> _MATERIAL PROVIDED_:
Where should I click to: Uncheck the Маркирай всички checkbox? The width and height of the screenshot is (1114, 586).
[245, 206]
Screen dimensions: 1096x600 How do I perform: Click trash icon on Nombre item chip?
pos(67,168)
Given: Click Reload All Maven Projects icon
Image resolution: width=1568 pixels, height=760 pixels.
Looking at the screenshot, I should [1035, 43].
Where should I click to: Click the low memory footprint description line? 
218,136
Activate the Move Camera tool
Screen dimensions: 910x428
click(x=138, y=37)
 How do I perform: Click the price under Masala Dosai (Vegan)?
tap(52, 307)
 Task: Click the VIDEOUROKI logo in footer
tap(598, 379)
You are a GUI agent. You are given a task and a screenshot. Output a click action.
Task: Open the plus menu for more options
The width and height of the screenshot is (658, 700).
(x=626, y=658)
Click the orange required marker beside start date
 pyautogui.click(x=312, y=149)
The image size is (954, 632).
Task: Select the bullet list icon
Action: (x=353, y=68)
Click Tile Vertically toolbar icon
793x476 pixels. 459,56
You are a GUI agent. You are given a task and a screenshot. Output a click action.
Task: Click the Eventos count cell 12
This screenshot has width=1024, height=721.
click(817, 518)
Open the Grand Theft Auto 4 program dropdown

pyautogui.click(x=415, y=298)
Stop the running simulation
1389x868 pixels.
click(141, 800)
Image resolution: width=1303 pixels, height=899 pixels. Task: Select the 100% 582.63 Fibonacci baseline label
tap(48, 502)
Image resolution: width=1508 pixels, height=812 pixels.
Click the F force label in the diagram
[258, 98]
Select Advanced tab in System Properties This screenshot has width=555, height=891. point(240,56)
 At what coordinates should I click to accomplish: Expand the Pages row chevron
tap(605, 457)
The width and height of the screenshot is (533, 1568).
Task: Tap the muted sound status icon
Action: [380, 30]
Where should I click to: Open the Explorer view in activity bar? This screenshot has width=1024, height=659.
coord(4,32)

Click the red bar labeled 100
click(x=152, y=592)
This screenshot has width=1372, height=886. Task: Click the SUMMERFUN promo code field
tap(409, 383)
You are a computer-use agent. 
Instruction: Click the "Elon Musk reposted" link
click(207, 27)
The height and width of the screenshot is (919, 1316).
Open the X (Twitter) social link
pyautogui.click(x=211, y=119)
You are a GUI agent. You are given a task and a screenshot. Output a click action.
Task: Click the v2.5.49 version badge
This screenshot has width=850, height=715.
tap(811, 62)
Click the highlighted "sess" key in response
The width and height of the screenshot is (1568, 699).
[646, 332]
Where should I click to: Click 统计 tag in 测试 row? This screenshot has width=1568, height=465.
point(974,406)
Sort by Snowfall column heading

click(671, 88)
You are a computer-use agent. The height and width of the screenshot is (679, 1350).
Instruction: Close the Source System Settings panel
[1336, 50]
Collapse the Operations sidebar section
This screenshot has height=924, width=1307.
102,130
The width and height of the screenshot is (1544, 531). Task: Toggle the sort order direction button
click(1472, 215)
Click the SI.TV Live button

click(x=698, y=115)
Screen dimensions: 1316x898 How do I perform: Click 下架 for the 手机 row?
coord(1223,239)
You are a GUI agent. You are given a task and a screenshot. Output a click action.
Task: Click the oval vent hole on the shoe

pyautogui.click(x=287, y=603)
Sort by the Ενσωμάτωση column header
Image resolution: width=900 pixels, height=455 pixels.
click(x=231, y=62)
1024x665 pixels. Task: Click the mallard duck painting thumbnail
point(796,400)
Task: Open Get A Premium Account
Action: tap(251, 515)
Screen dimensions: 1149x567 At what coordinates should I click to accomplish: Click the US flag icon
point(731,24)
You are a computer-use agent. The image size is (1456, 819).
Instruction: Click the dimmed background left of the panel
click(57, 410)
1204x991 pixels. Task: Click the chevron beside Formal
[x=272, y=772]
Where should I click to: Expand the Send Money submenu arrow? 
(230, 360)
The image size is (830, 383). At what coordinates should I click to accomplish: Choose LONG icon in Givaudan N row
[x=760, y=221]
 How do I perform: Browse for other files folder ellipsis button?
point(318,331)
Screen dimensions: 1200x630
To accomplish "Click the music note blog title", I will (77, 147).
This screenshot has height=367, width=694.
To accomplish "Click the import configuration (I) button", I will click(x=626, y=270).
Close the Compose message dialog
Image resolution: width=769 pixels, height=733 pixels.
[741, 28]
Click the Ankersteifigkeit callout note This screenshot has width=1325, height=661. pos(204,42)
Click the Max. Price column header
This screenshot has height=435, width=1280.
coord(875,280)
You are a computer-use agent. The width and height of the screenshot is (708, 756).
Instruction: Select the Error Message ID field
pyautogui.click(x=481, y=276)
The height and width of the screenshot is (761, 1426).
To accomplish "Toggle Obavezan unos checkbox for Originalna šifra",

> _WHAT NEEDS TO BE DONE_: From the records above, quote only the lines running from the line with "This screenshot has width=850, height=715." to the line with "Collapse the Operations sidebar section", both lines included.

> _ANSWER BOX_:
This screenshot has width=850, height=715.
tap(811, 62)
Click the highlighted "sess" key in response
The width and height of the screenshot is (1568, 699).
[646, 332]
Where should I click to: Click 统计 tag in 测试 row? This screenshot has width=1568, height=465.
point(974,406)
Sort by Snowfall column heading

click(671, 88)
You are a computer-use agent. The height and width of the screenshot is (679, 1350).
Instruction: Close the Source System Settings panel
[1336, 50]
Collapse the Operations sidebar section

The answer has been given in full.